- **STATED TASK A**: In the passage on projector Monte Carlo for steady states, what does the algorithm stochastically sample?
- **STATED TASK B**: Using the passage on projector Monte Carlo for steady states, decide whether each statement agrees with it: (i) The approach is built for high-level parallelism. (ii) Projector Monte Carlo methods model ground state properties by sampling the real-time Schrödinger equation. (iii) In the Liouvillian case, the dominant long-time eigenstate corresponds to the NESS. Answer yes or no for each and quote the words of the passage that decide it.
- **STATED TASK C**: Pick up the passage on projector Monte Carlo for steady states after its final sentence and carry it on.

— Start ARTICLE —

In this contribution, we will discuss our recent progress in the development of a projector Monte Carlo approach which is designed for high-level parallelism allowing to run efficiently on large computational resources. The algorithm stochastically samples the time evolution of the density matrix – as dictated by the Liouville-von-Neumann equation – towards the NESS.
For closed, Hamiltonian systems, various quantum Monte Carlo approaches have been the election tool to stochastically sample system properties. Modeling the ground state properties at zero temperature in particular, is made possible by stochastically sampling the time evolution of the imaginary-time Schrödinger equation, with a class of methods generally known as projector Monte Carlo [1]. The Liouvillian dynamics towards the steady state shares with the imaginary-time Schrödinger equation the fact that, in the long-time limit, the eigenstate with the smallest-real-part-eigenvalue will dominate. In the Liouvillian case, this corresponds to the NESS. It is therefore natural to attempt an extension of projector Monte Carlo techniques to the simulation of the NESS properties.

— End ARTICLE —
— Start PROVIDED MATERIAL —

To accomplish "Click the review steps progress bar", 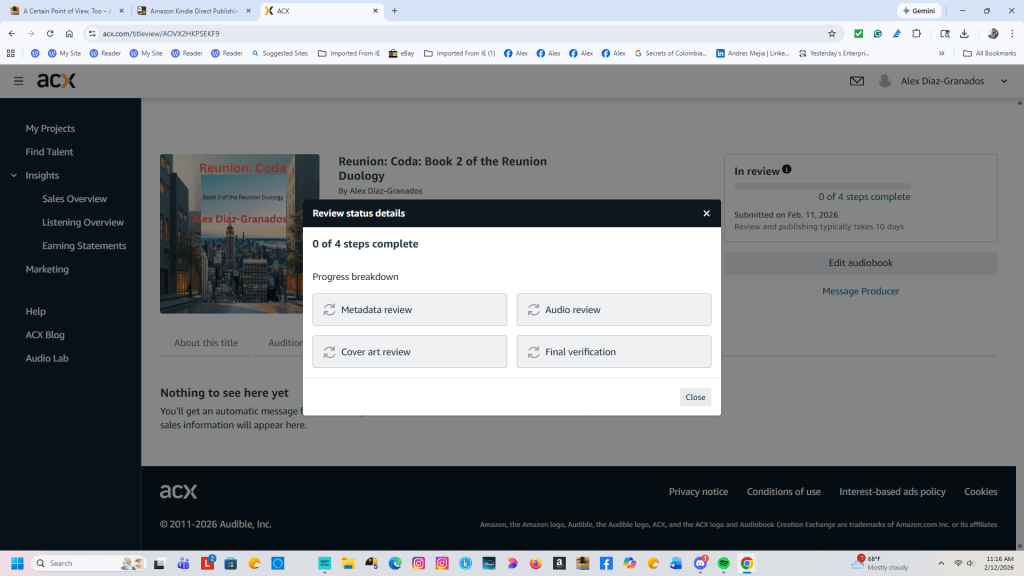I will (x=860, y=185).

— End PROVIDED MATERIAL —

- **TASK OUTPUT A**: The time evolution of the density matrix, as dictated by the Liouville-von-Neumann equation, towards the NESS.

- **TASK OUTPUT B**:
(i) Yes: "designed for high-level parallelism allowing to run efficiently on large computational resources"
(ii) No: "stochastically sampling the time evolution of the imaginary-time Schrödinger equation"
(iii) Yes: "In the Liouvillian case, this corresponds to the NESS."

- **TASK OUTPUT C**:
Recently, a new projector Monte Carlo approach – called Full Configuration Interaction Quantum Monte Carlo (FCIQMC) – has been developed for quantum chemistry simulations, and was found to alleviate significantly the sign problem [2]. We present a proof of principle of the possibility to apply FCIQMC to the real-time evolution of the Liouville-von-Neumann equation towards the NESS.
We study in particular the properties of the NESS of simple nonlinear arrays, where the FCIQMC results can be compared with exact numerical results obtained using quantum trajectories. We assess the accuracy and extent of the method, testing the parallel performance on large computational clusters. FCIQMC holds promise as a computationally effective tool to address open quantum system independently of their dimensionality.
Figure 1. The speed-up as the number of parallel threads is increased from 8 to 128. The scaling improves with increasing walker population. The studied system is the 2 dimensional J1 −J2 Heisenberg-model with 16 sites.
[1] C. J. Umrigar, J. Chem. Phys. 143, 164105 (2015).
[2] G. H. Booth, et al., J. Chem. Phys. 131, 054106 (2009); F. R. Petruzielo, et al., Phys. Rev. Lett. 109, 230201 (2012); J. S. Spencer, et al., J. Chem. Phys. 136, 054110 (2012).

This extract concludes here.